** start Page excerpt **
The Universal Mortar UB M52 is a 120 mm (4.75 inch) mortar that was developed by Military Technical Institute, in former Yugoslavia. It is long-range heavy mortar developed from the soviet M1938 mortar but with integral wheels carriage.

Design overview
First development versions prior UB M52 are known under designation BB-3, brdski bacač 3 (). The Universal Mortar UB M52 is developed from 1948 to 1951 and fires fin-stabilized ammunition from a smoothbore barrel. It is first mortar with capabilities to fire with wheels mounted. It has hydraulic muzzle attached to barrel to reduce pressure. M52 because of its weight require trucks or other vehicle to move them to battlefield, but compared to field artillery it is lighter. It can be deployed on battlefield in less than a minute.

Variants
M52 has 4 variants:
basic variant M52
improved variant M52A1 - reduced weight with some smaller parts, used rubber instead of skin for parts, new hydraulic fluid.
** end Page excerpt **
** start Dataset **
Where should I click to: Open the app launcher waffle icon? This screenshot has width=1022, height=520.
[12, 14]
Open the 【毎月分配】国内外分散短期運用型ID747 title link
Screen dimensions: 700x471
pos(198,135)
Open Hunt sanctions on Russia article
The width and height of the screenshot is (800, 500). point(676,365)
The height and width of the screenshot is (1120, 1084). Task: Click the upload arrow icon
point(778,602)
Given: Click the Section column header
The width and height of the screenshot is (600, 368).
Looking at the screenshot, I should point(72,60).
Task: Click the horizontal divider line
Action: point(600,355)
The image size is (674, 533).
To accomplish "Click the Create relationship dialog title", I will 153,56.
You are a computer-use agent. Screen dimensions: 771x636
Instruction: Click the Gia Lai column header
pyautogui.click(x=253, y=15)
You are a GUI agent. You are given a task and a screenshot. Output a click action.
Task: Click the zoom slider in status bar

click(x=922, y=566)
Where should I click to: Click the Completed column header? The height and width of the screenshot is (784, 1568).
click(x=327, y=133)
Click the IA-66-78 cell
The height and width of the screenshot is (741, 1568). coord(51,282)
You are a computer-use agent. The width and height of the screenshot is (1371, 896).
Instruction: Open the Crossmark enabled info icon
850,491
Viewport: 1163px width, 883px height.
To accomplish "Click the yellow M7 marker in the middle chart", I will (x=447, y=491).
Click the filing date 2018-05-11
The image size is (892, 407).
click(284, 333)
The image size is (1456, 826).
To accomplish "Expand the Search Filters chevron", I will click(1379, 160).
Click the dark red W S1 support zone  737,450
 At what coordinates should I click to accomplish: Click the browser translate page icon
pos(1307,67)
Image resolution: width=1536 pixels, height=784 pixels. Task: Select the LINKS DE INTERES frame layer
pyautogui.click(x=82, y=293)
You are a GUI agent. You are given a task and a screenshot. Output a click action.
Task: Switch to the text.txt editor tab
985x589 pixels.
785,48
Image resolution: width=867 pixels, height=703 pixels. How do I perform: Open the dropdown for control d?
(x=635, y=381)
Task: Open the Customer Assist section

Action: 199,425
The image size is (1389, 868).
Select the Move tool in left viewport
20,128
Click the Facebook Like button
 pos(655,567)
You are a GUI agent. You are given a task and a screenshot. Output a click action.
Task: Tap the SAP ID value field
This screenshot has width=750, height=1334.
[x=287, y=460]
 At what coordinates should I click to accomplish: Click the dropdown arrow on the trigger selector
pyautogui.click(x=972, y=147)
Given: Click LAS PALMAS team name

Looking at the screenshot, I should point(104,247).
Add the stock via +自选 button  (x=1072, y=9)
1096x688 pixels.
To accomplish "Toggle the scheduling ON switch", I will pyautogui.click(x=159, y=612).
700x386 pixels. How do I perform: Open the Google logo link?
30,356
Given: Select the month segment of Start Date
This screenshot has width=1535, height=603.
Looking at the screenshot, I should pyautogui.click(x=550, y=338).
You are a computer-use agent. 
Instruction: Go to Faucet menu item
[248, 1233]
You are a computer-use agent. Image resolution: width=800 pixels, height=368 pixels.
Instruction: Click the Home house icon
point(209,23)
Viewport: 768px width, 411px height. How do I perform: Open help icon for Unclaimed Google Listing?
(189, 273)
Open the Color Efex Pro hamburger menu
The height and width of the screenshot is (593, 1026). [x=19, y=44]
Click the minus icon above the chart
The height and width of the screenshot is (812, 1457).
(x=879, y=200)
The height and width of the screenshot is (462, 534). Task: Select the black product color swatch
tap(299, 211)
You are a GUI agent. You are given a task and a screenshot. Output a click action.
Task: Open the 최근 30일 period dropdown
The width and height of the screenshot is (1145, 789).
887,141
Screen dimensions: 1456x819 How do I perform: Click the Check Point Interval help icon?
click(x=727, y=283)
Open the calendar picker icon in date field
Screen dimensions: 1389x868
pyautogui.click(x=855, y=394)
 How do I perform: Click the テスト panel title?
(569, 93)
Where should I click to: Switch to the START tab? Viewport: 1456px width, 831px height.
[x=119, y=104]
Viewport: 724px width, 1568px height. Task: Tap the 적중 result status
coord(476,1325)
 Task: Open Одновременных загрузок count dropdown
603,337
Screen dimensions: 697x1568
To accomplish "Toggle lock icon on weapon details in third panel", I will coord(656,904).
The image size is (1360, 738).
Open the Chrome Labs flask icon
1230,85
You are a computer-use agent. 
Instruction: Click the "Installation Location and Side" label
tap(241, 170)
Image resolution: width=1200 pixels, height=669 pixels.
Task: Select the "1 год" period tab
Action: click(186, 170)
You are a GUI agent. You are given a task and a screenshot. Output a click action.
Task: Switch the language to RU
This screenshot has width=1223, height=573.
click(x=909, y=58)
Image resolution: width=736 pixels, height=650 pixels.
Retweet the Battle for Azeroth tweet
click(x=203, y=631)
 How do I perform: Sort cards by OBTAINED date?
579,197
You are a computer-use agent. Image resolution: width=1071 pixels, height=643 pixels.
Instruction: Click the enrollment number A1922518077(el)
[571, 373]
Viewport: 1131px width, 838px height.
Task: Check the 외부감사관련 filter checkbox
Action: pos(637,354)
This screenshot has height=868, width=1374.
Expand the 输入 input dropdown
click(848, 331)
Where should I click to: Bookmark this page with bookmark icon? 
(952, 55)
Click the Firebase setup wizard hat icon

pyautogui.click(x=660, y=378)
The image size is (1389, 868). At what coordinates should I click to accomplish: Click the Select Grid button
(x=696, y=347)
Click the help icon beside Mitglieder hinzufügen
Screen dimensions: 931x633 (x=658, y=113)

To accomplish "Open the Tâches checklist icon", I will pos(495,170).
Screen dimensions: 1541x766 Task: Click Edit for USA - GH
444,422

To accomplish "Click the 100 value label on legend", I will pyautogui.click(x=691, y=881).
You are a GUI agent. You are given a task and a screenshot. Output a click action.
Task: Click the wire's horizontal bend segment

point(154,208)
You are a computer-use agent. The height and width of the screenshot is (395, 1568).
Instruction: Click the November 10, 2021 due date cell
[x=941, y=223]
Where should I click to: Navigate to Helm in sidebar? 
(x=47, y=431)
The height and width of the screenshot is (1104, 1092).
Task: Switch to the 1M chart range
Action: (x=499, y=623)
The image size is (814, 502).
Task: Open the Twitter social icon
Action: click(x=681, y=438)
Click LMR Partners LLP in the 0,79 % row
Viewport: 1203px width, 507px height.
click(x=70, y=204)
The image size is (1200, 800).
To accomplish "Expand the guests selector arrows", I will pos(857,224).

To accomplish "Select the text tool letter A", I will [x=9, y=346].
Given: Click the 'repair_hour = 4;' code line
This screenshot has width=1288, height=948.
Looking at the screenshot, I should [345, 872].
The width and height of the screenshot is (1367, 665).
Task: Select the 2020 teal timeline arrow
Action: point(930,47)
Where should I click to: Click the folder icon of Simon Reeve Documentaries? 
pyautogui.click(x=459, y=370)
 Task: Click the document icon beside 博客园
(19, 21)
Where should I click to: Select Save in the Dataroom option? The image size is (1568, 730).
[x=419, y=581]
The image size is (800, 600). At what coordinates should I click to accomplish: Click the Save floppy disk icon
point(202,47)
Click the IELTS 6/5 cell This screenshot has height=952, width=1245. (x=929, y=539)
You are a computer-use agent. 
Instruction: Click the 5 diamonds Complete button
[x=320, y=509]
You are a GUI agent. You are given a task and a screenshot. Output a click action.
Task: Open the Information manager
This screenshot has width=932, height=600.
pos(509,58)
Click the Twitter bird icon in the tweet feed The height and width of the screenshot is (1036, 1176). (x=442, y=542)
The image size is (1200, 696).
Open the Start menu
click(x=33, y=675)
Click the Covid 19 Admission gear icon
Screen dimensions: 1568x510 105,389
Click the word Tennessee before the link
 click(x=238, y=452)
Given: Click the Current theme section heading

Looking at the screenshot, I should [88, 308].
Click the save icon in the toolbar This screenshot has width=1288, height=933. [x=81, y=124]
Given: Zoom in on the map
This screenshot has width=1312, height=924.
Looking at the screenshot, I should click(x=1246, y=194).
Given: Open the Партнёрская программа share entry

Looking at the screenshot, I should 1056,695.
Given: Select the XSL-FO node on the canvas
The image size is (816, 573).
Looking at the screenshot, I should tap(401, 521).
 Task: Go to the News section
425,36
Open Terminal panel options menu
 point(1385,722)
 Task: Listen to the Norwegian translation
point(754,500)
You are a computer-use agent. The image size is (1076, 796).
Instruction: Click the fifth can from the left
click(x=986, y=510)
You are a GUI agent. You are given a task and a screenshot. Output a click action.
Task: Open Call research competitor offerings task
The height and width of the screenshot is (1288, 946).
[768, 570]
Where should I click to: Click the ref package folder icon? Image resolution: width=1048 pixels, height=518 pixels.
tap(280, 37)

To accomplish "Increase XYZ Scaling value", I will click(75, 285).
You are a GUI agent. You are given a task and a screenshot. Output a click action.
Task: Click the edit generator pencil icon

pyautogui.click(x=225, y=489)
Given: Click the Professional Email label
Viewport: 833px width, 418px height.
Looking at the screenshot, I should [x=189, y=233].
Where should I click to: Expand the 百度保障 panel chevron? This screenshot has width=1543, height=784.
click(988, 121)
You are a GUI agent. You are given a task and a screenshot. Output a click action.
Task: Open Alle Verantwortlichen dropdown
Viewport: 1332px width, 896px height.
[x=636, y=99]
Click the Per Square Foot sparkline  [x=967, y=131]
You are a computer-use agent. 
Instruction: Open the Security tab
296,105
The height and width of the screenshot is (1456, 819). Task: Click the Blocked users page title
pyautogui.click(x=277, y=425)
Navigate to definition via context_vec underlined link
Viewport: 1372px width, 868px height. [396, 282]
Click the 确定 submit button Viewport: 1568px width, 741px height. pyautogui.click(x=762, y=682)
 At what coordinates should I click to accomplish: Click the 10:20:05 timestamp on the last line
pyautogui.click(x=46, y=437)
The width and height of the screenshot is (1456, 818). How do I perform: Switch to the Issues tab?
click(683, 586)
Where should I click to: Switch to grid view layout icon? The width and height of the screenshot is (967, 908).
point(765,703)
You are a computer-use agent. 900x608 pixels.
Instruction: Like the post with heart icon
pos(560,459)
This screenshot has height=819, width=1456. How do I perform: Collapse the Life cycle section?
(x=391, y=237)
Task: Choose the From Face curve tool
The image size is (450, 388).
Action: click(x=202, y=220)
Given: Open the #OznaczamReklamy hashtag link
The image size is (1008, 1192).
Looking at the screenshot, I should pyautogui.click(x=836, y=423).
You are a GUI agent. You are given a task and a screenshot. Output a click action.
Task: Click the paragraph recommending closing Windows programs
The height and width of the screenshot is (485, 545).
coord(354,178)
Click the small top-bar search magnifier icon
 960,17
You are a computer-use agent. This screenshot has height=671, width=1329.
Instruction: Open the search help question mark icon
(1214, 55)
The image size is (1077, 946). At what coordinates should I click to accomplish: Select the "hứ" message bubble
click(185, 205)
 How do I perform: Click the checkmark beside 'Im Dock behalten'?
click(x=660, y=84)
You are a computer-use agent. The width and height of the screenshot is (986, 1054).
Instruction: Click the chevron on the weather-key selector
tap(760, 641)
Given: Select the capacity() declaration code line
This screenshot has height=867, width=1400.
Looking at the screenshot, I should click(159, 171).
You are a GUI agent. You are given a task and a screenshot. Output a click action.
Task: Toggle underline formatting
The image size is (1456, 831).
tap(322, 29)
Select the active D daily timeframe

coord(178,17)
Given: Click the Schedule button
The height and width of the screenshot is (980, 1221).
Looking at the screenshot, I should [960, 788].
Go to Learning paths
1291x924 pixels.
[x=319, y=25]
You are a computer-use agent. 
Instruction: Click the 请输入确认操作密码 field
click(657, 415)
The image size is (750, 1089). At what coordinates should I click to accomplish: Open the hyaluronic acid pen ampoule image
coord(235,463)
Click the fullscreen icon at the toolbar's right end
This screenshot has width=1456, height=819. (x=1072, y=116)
** end Dataset **
* Challenge: Copy everything in the mortar article from "Design overview" down to "new hydraulic fluid.", changing "trucks" to "tractors". The entries have no connection to the mortar article.

* Output:
Design overview
First development versions prior UB M52 are known under designation BB-3, brdski bacač 3 (). The Universal Mortar UB M52 is developed from 1948 to 1951 and fires fin-stabilized ammunition from a smoothbore barrel. It is first mortar with capabilities to fire with wheels mounted. It has hydraulic muzzle attached to barrel to reduce pressure. M52 because of its weight require tractors or other vehicle to move them to battlefield, but compared to field artillery it is lighter. It can be deployed on battlefield in less than a minute.

Variants
M52 has 4 variants:
basic variant M52
improved variant M52A1 - reduced weight with some smaller parts, used rubber instead of skin for parts, new hydraulic fluid.